→ What the task requires
Reproduce each of the following lines verbatim, in the same order and with no changes.

→ Rows
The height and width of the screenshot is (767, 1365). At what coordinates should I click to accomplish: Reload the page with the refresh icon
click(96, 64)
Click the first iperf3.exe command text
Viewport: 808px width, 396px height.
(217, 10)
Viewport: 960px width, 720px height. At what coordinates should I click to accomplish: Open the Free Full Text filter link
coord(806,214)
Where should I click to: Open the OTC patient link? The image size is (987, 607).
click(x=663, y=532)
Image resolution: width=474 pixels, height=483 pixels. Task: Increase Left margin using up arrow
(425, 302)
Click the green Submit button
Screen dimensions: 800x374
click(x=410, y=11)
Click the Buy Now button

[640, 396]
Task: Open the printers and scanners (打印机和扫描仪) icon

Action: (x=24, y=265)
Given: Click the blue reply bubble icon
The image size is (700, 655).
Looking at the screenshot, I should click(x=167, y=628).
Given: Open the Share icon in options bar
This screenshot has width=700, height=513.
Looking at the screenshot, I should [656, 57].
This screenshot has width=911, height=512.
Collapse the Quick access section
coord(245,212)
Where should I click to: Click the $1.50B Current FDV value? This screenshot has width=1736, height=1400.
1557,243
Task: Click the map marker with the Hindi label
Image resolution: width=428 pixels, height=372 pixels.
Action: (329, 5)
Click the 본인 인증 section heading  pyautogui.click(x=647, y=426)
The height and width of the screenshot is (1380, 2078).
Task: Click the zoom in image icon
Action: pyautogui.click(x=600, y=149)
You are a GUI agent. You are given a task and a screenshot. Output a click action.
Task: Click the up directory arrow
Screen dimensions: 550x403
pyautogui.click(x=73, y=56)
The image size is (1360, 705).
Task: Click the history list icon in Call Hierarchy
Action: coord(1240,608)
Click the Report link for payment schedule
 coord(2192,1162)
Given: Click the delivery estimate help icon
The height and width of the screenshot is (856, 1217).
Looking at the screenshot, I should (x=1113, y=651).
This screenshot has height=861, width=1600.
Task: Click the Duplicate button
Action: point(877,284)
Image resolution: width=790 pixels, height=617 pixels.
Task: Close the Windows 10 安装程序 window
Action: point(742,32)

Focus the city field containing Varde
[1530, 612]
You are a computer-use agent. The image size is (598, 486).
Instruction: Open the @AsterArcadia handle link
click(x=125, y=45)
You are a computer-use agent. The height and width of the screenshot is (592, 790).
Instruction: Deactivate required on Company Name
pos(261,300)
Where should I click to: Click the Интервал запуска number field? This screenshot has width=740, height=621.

→ The output
The height and width of the screenshot is (767, 1365). At what coordinates should I click to accomplish: Reload the page with the refresh icon
click(96, 64)
Click the first iperf3.exe command text
Viewport: 808px width, 396px height.
(217, 10)
Viewport: 960px width, 720px height. At what coordinates should I click to accomplish: Open the Free Full Text filter link
coord(806,214)
Where should I click to: Open the OTC patient link? The image size is (987, 607).
click(x=663, y=532)
Image resolution: width=474 pixels, height=483 pixels. Task: Increase Left margin using up arrow
(425, 302)
Click the green Submit button
Screen dimensions: 800x374
click(x=410, y=11)
Click the Buy Now button

[640, 396]
Task: Open the printers and scanners (打印机和扫描仪) icon

Action: (x=24, y=265)
Given: Click the blue reply bubble icon
The image size is (700, 655).
Looking at the screenshot, I should click(x=167, y=628).
Given: Open the Share icon in options bar
This screenshot has width=700, height=513.
Looking at the screenshot, I should [656, 57].
This screenshot has width=911, height=512.
Collapse the Quick access section
coord(245,212)
Where should I click to: Click the $1.50B Current FDV value? This screenshot has width=1736, height=1400.
1557,243
Task: Click the map marker with the Hindi label
Image resolution: width=428 pixels, height=372 pixels.
Action: (329, 5)
Click the 본인 인증 section heading  pyautogui.click(x=647, y=426)
The height and width of the screenshot is (1380, 2078).
Task: Click the zoom in image icon
Action: pyautogui.click(x=600, y=149)
You are a GUI agent. You are given a task and a screenshot. Output a click action.
Task: Click the up directory arrow
Screen dimensions: 550x403
pyautogui.click(x=73, y=56)
The image size is (1360, 705).
Task: Click the history list icon in Call Hierarchy
Action: coord(1240,608)
Click the Report link for payment schedule
 coord(2192,1162)
Given: Click the delivery estimate help icon
The height and width of the screenshot is (856, 1217).
Looking at the screenshot, I should (x=1113, y=651).
This screenshot has height=861, width=1600.
Task: Click the Duplicate button
Action: point(877,284)
Image resolution: width=790 pixels, height=617 pixels.
Task: Close the Windows 10 安装程序 window
Action: point(742,32)

Focus the city field containing Varde
[1530, 612]
You are a computer-use agent. The image size is (598, 486).
Instruction: Open the @AsterArcadia handle link
click(x=125, y=45)
You are a computer-use agent. The height and width of the screenshot is (592, 790).
Instruction: Deactivate required on Company Name
pos(261,300)
Where should I click to: Click the Интервал запуска number field? This screenshot has width=740, height=621.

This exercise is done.